* KUTIPAN TERPILIH *
.....
Penjelasan Umum tentang
Kafarat, Fidyah, dan Dam (1)
Secara bahasa, kaffârah (Arab)—sebagian kita
mengenalnya dengan istilah kifârah atau kifarat—berasal dari kata kafran yang
berarti ‘menutupi’. Maksud ‘menutupi’ di sana adalah menutupi dosa.
Makna itu kemudian dipergunakan untuk makna
lain, bahkan untuk makna yang berseberangan, termasuk makna perbuatan yang tak
sengaja, seperti kesalahan dalam membunuh, sebagaimana dikemukakan dalam
Tahrîru Alfâzhit Tanbîh karya Abu Zakariya Muhyiddin ibn Syaraf al-Nawawi
(wafat 676 H) [Damaskus, Darul Qalam: 1408 H], cetakan pertama, jilid I,
halaman 125).
Mayoritas ahli bahasa menyebut, kata
"kaffarah" juga masih satu rumpun dengan kata "kufur" atau
"kufrun" karena kesamaan makna, yakni "menutupi," hanya
saja berkonotasi negatif. Maksud ‘menutupi’ di sini adalah menutupi hak yang
semestinya diperlihatkan.
Kata kufur ini juga sering disandingkan
dengan kata nikmat, yang berarti menutupi nikmat Allah dengan tidak
menysukurinya. Namun, kufur yang paling besar adalah menutupi atau menentang
keesaan Allah, kenabian, dan syariat. Demikian menurut menurut Syekh Zainuddin
Al-Manawi dalam At-Tauqîf ‘alâ Muhimmâtit Ta‘ârîf, (Kairo, ‘Alamul Kutub: 1990
M], cetakan pertama, jilid I, halaman 282).
.....
* DATA TERSEDIA *
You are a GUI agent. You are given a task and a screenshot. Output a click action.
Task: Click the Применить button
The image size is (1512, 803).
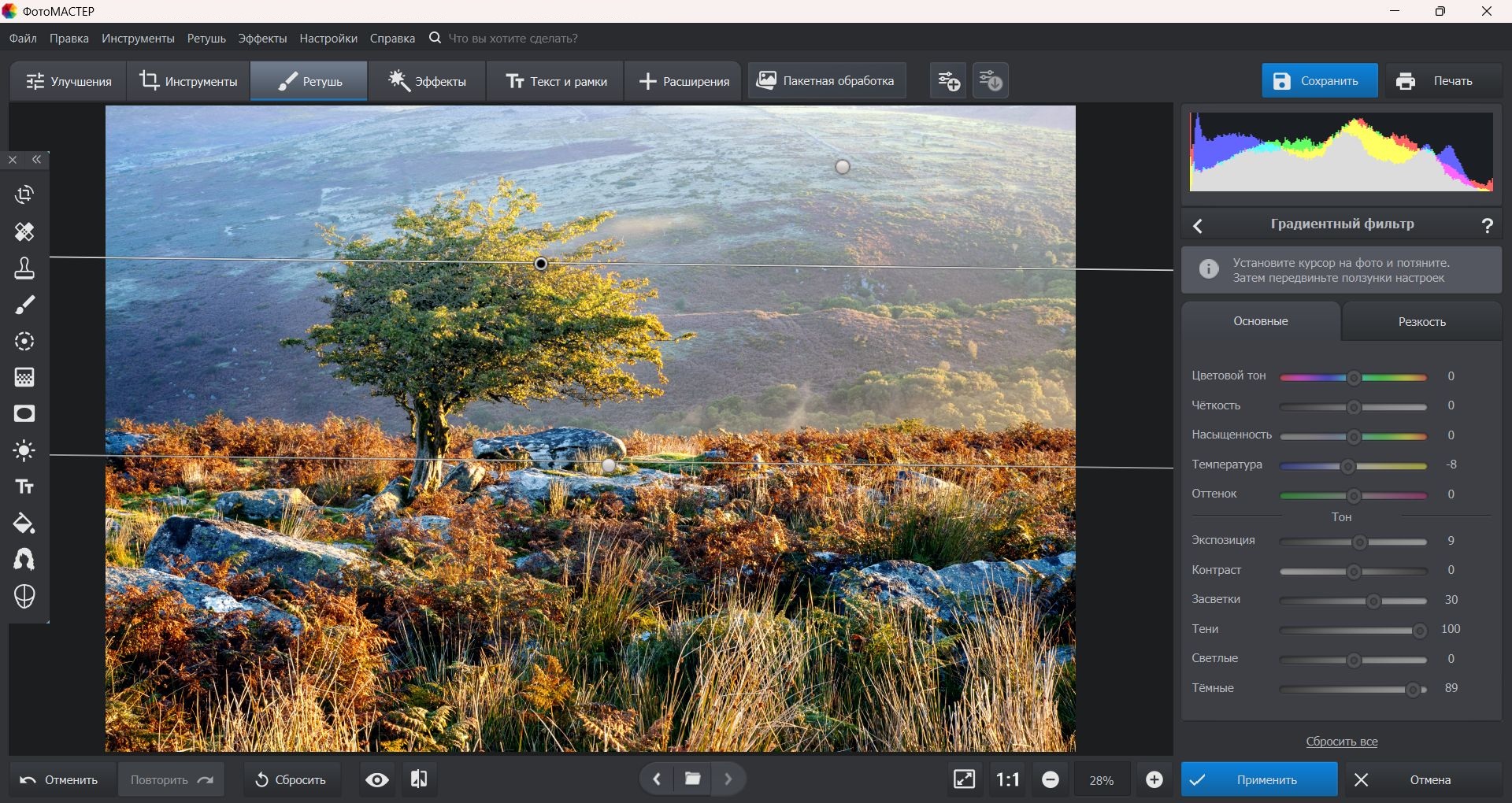[1258, 780]
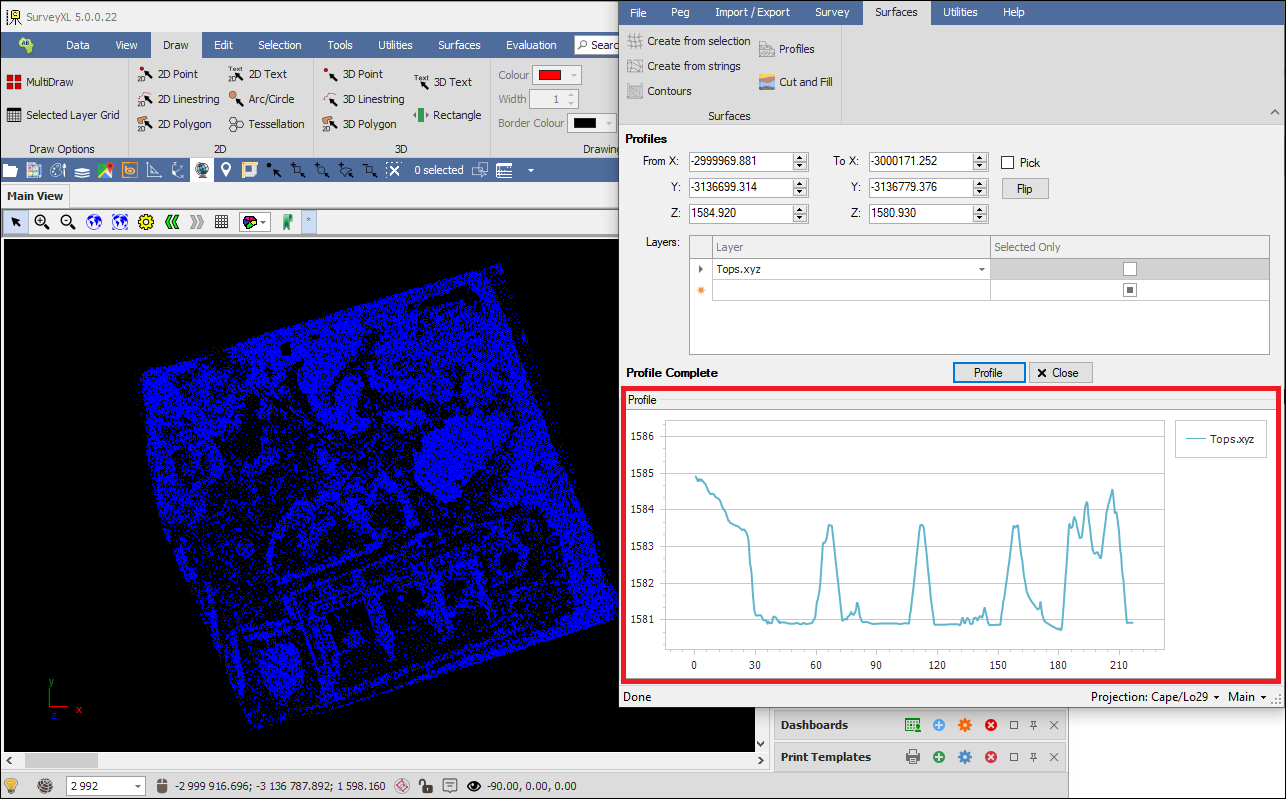
Task: Select the zoom in magnifier tool
Action: (42, 222)
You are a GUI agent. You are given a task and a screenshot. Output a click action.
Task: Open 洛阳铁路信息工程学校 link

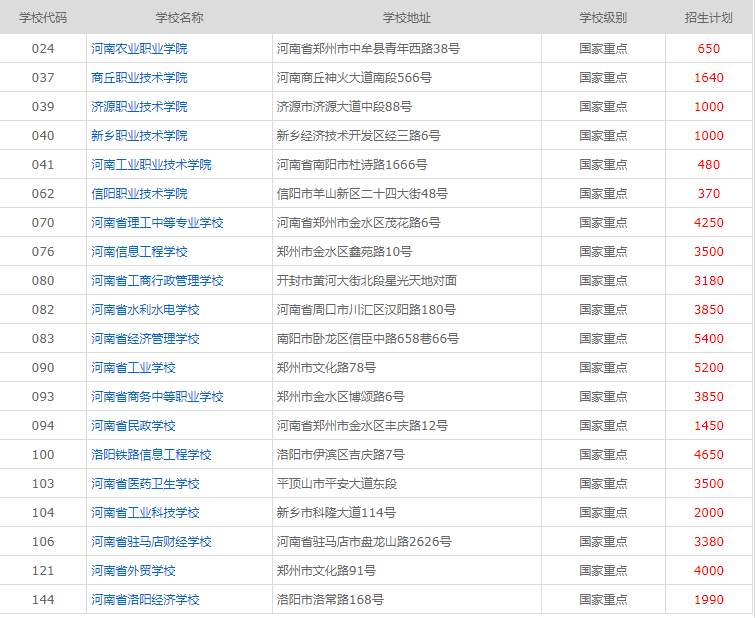pos(151,454)
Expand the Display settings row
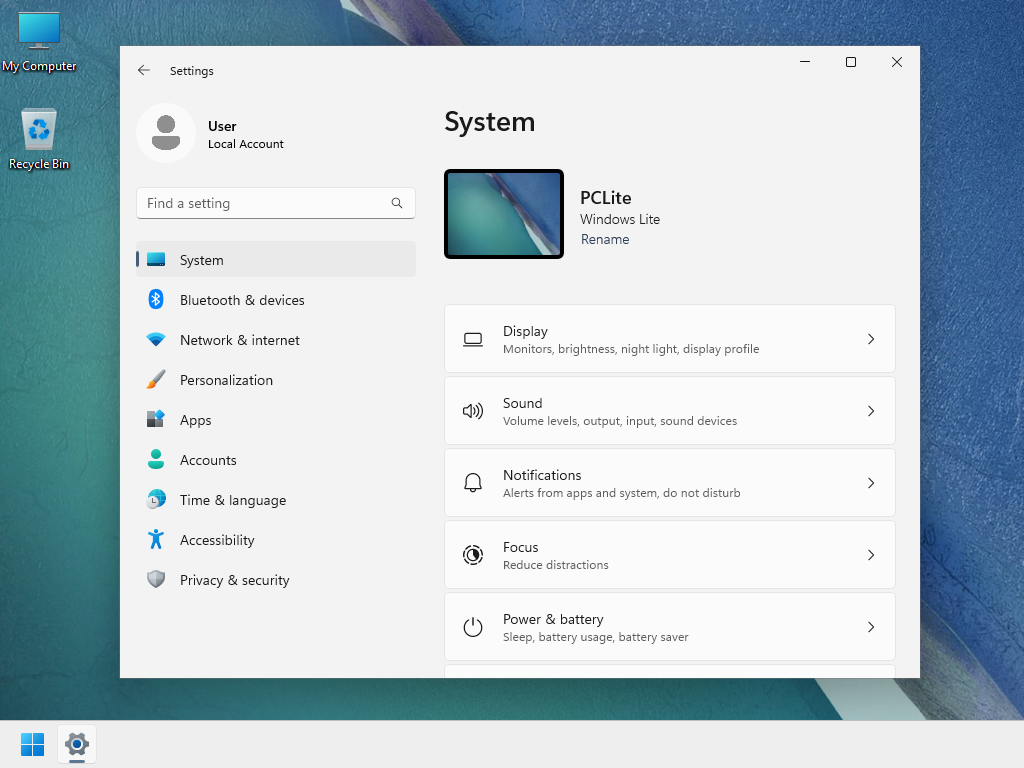 pos(670,338)
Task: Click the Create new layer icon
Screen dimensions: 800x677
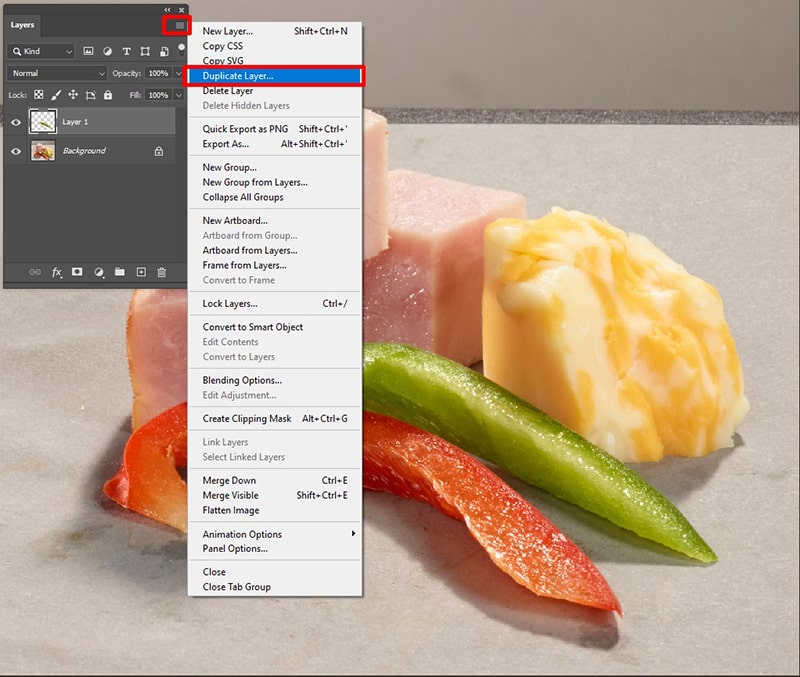Action: [141, 272]
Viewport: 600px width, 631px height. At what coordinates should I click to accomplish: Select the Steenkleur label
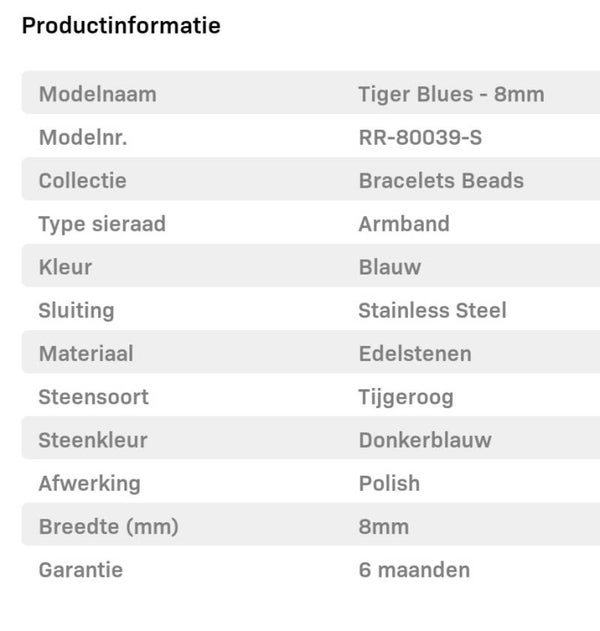[94, 440]

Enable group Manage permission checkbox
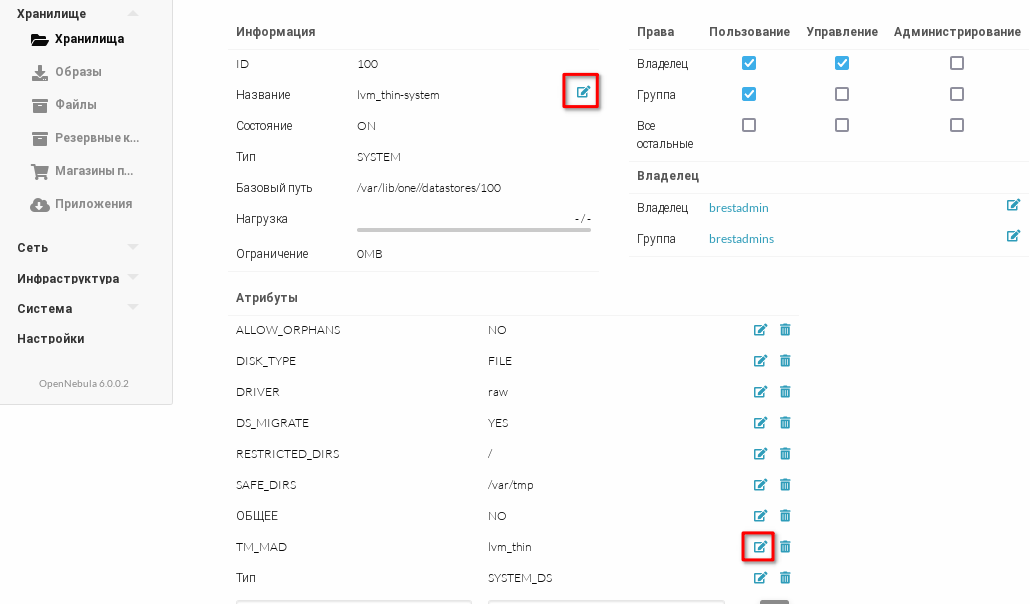pos(842,94)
.....
* TUGAS DAN LATIHAN *
• 1. Menurut kutipan tentang kafarat, apa arti kata kafran?
• 2. Nyatakan entri mulai dari baris yang memuat "Expand the Display settings row" sampai akhir entri, keduanya termasuk, sebagai CSV dua kolom bernama permintaan dan jawaban. Buat satu baris untuk setiap permintaan, isi tiap kolom dalam satu field berkutip dengan jeda baris diganti spasi, dan jangan sertakan gambar.

* JAWABAN BERURUTAN *
• 1. Kata kafran berarti ‘menutupi’, yaitu menutupi dosa.

• 2.
permintaan,jawaban
"Expand the Display settings row","pos(670,338)"
"Task: Click the Create new layer icon Screen dimensions: 800x677","Action: [141, 272]"
"Viewport: 600px width, 631px height. At what coordinates should I click to accomplish: Select the Steenkleur label","[94, 440]"
"Enable group Manage permission checkbox","pos(842,94)"